Premature optimization is the root of all evil. The primary goals of writing code must be correctness and readability, with correctness often being influenced by readability.

Sure, some code needs to be super fast. Your interrupt handler for that 10GB network card? This code doing the task switching in your OS? Absolutely. Every cycle counts. But in order to achieve this, you need to measure. I've seen a lot of theories about performance improvements collide hard with the realities of modern CPU and compiler architecture. Always profile, always measure, always benchmark.

And for that precious lines of code, modern compilers are happy to infodump on you every step they take.

@ela @loke There's a lot of examples of this. Like mergesort vs quicksort (yes, no one uses vanilla quicksort but I would argue that it's closer to quick than merge). And then in network science you have these algorithms where runtime is around cubic and whether quadratic, cubic or tertiary is the right choice very much depends on the properties of your graph, like actual size, rather than what happens when n goes towards infinite.
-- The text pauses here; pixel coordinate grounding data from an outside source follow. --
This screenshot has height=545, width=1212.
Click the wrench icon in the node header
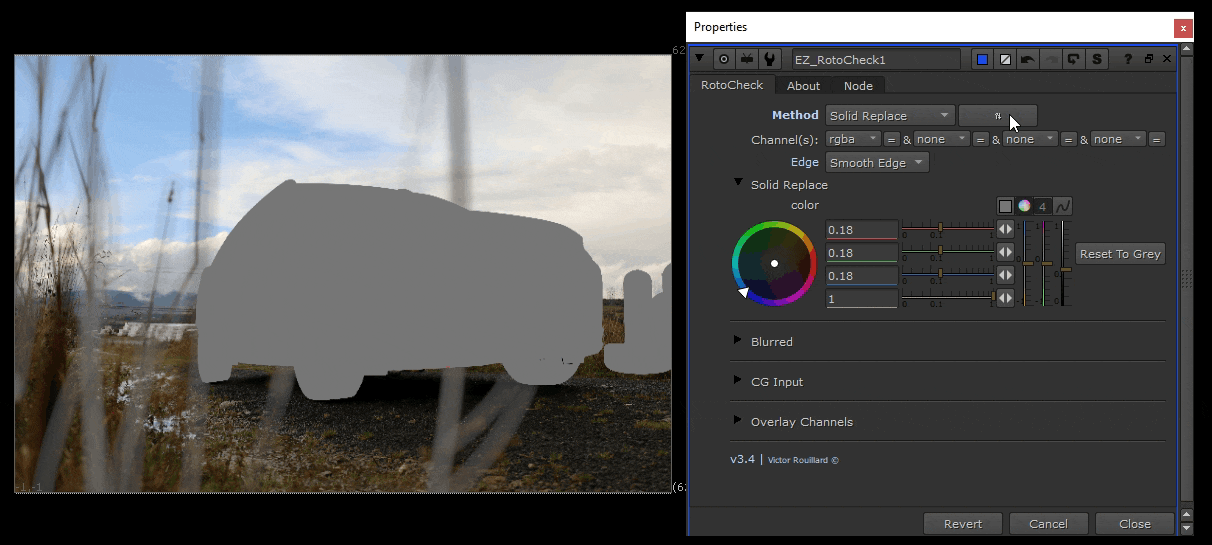[x=769, y=60]
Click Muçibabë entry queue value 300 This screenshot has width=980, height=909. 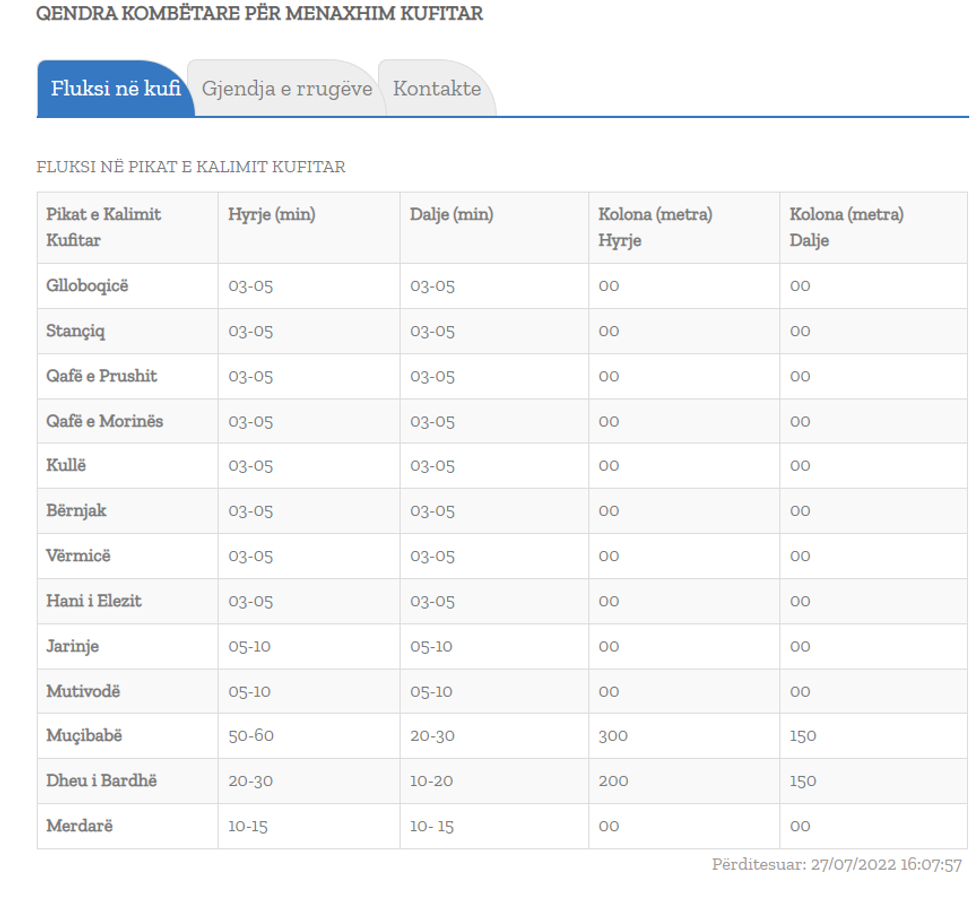point(613,736)
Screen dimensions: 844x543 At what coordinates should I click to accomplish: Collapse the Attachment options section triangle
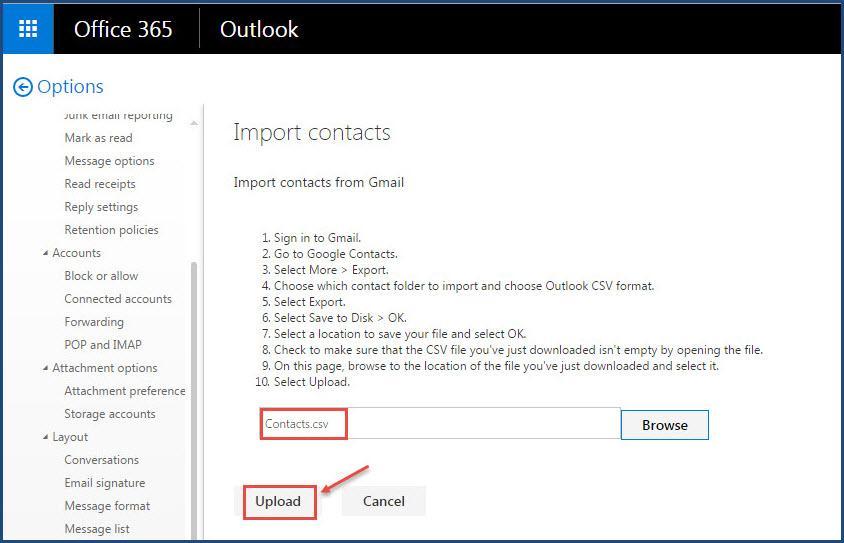[x=46, y=368]
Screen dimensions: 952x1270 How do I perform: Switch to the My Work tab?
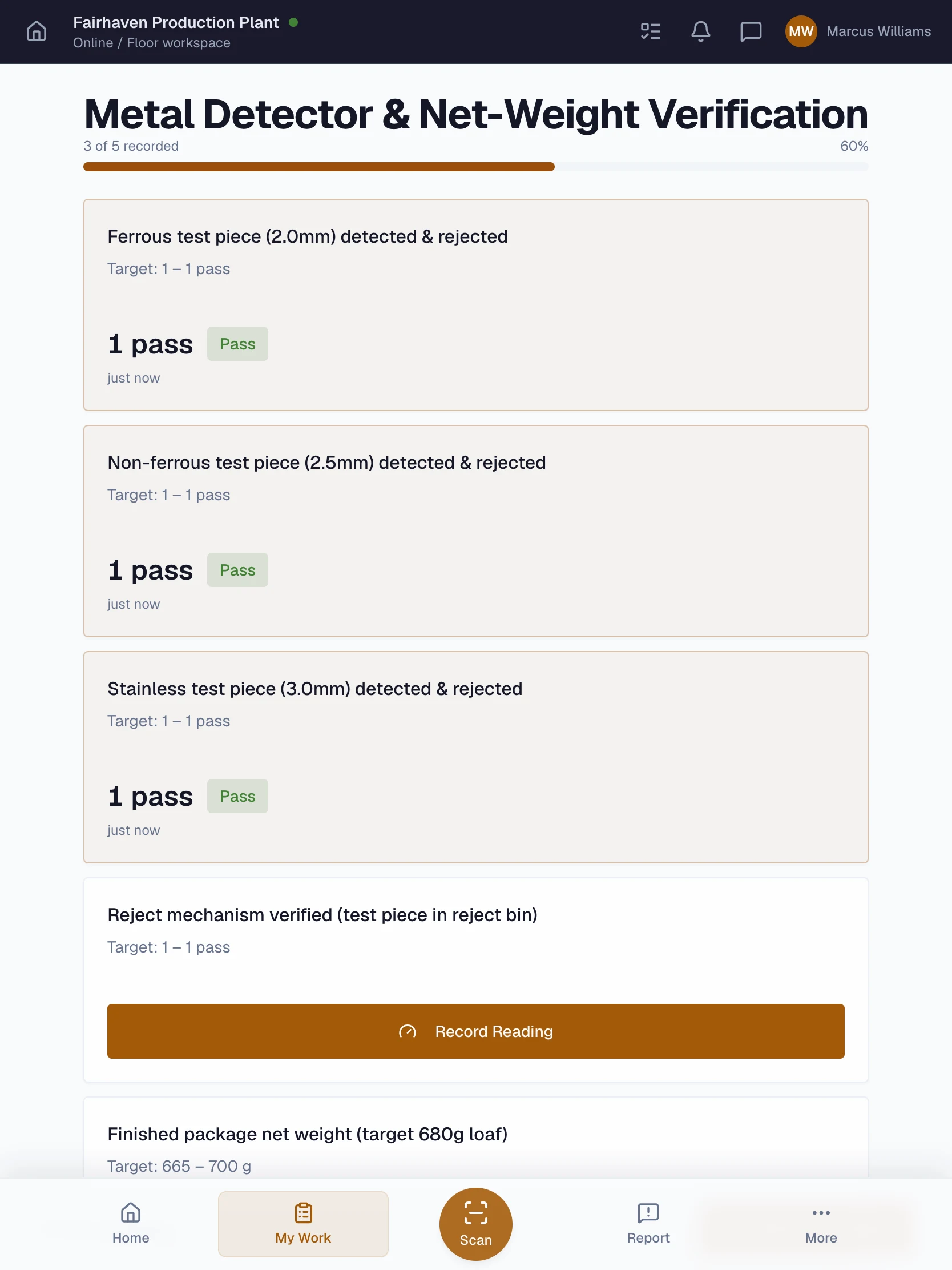303,1224
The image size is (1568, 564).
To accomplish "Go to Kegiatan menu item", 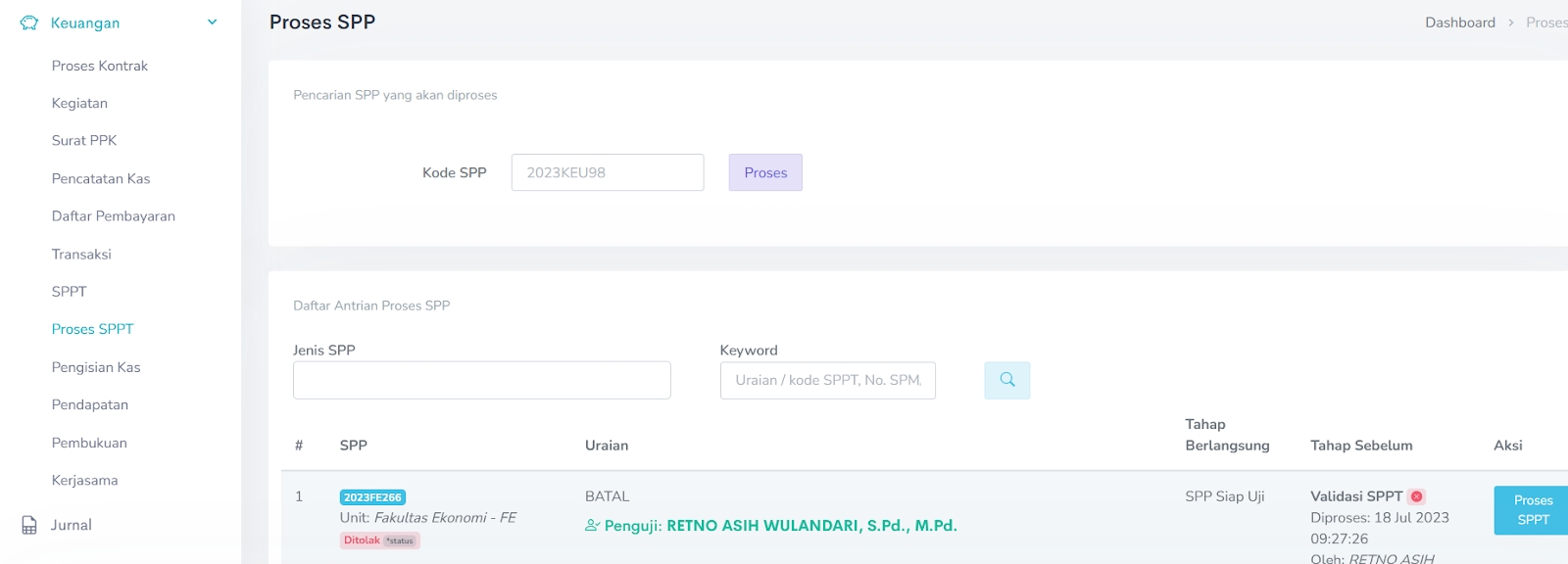I will (79, 103).
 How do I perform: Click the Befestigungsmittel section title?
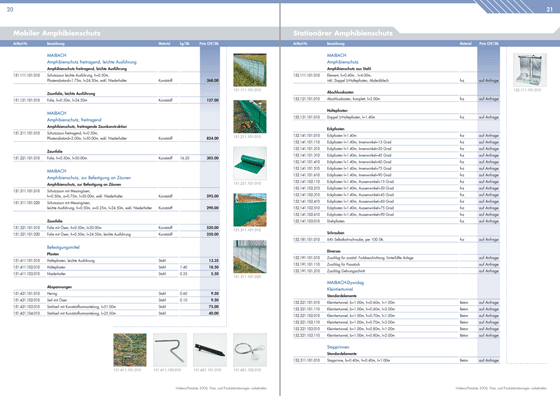[x=63, y=247]
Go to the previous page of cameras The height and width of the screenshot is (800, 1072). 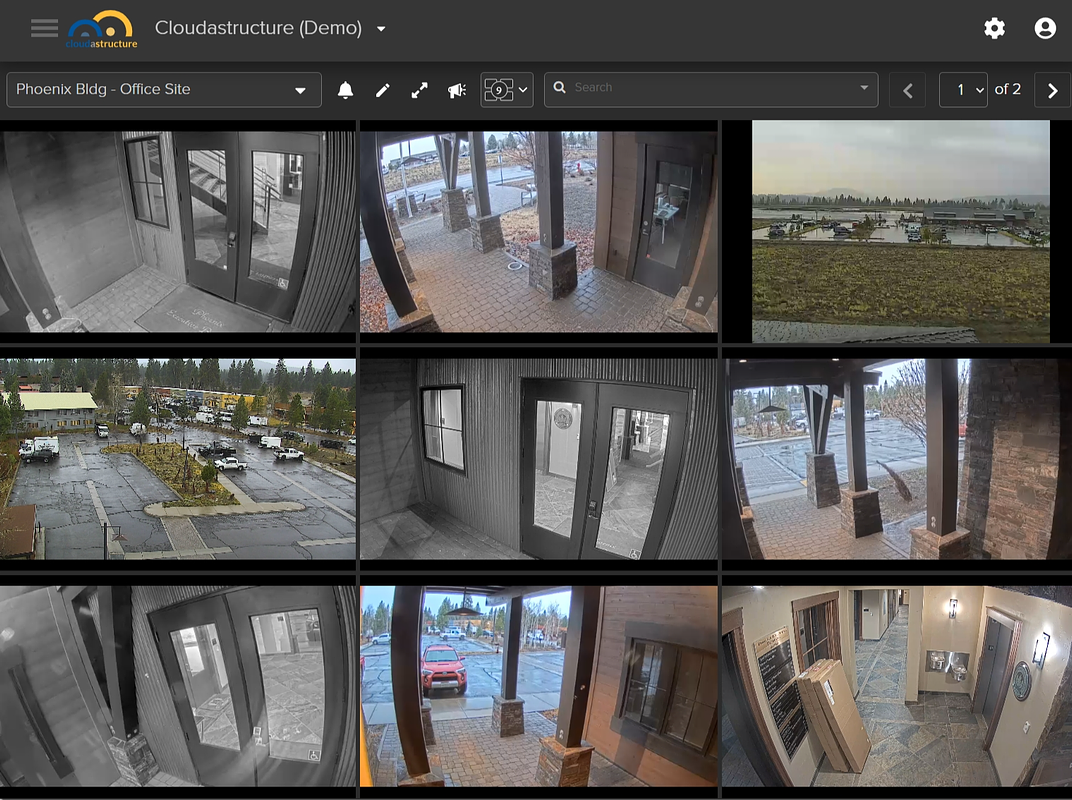click(907, 90)
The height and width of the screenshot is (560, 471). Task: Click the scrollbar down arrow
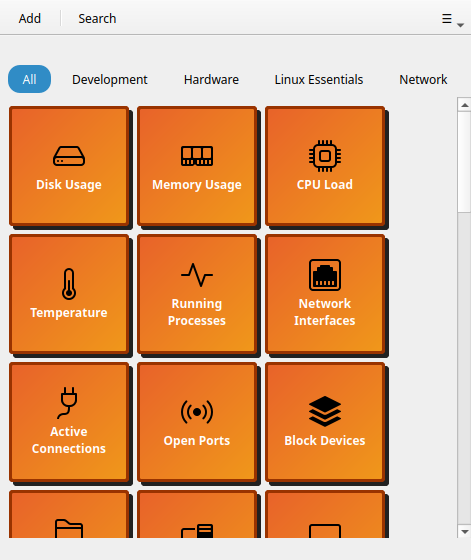click(465, 531)
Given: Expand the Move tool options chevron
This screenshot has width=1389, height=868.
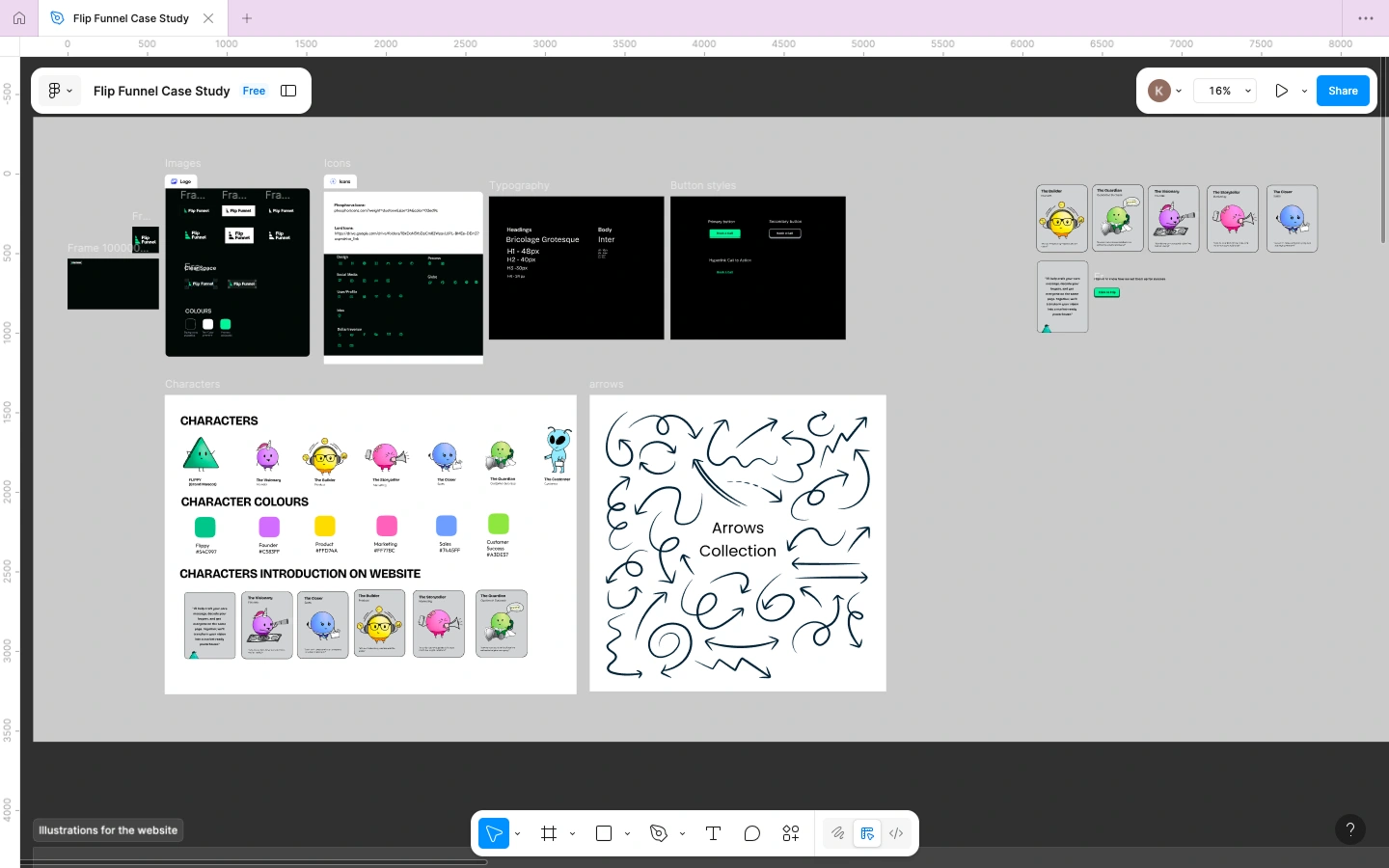Looking at the screenshot, I should click(517, 833).
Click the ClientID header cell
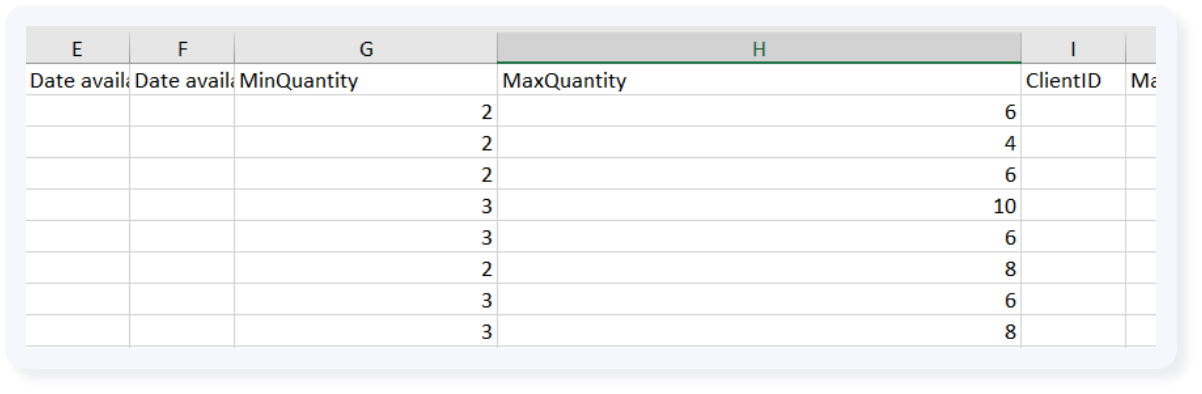 (x=1073, y=80)
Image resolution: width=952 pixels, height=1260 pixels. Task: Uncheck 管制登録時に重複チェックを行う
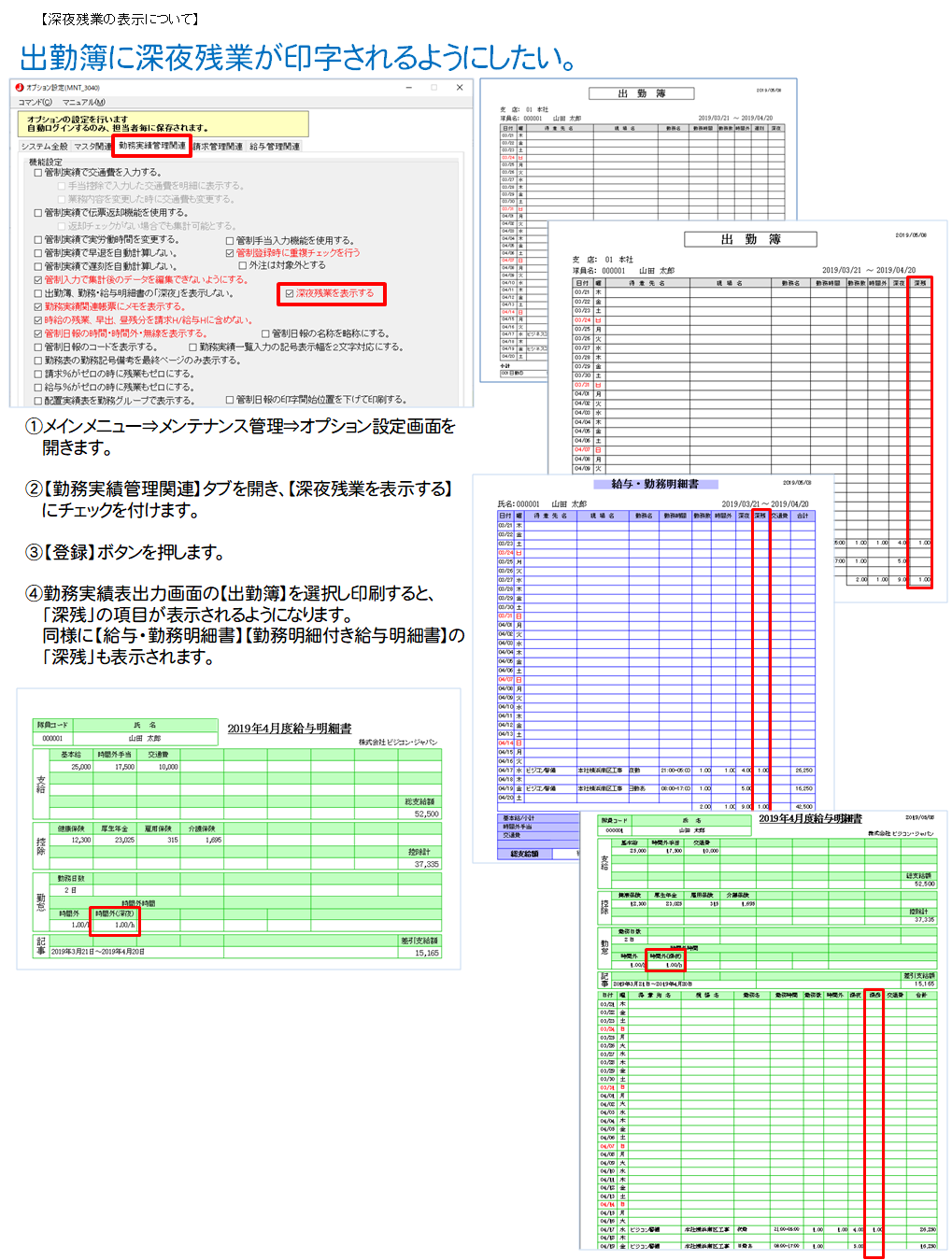tap(230, 253)
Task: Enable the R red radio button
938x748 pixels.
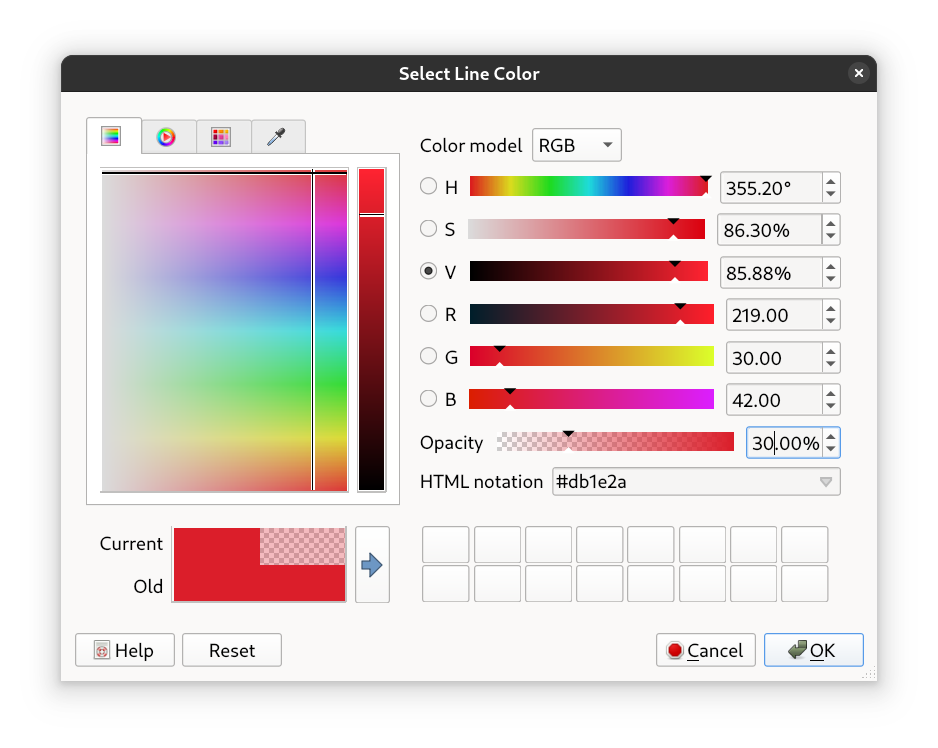Action: (x=428, y=314)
Edit: urgh, I'm being a reply guy. Sorry. Graphs are neat.

@loke @ela

I would expect that this is the combination of a few things:

First, the compiler will turn a tail-recursive function into a loop. This is a fairly trivial transform (Python explicitly prohibits it because it loses backtrace information)l it’s just replacing the tail call with a branch to the entry point.

After that, you have a simple loop. There will be a bit of canonicalisation to make it easier to analyse.

My guess is that this would then be handled by scalar evolution, which tries to model outputs from the loop as polynomials computed from the induction variable. Note that the loop has no side effects. This means each value in each iteration can be calculated from the previous one, which means that there must be a function that goes from the induction variable to the input to the output, so you’re just solving for that.

This particular case might be simpler because the value at the end depends on a single bit in the input, so it might be that known-bits analysis gives you the answer.

If you pass -mllvm -print-after-all to Clang, it will print the LLVM IR after each pass has run, so you can see all of the intermediate steps.

@david_chisnall

First, the compiler will turn a tail-recursive function into a loop.

so is the implication here that the compiler would also recognize this non-tailrec example above and transform it to tailrec first?

@hyphen Oh, right, there’s a negation of the return value. I would expect that to be pushed down: it happens in every call, so you would first transform that into a tail recursive version, then a look the SCEV turns it into a single calculation.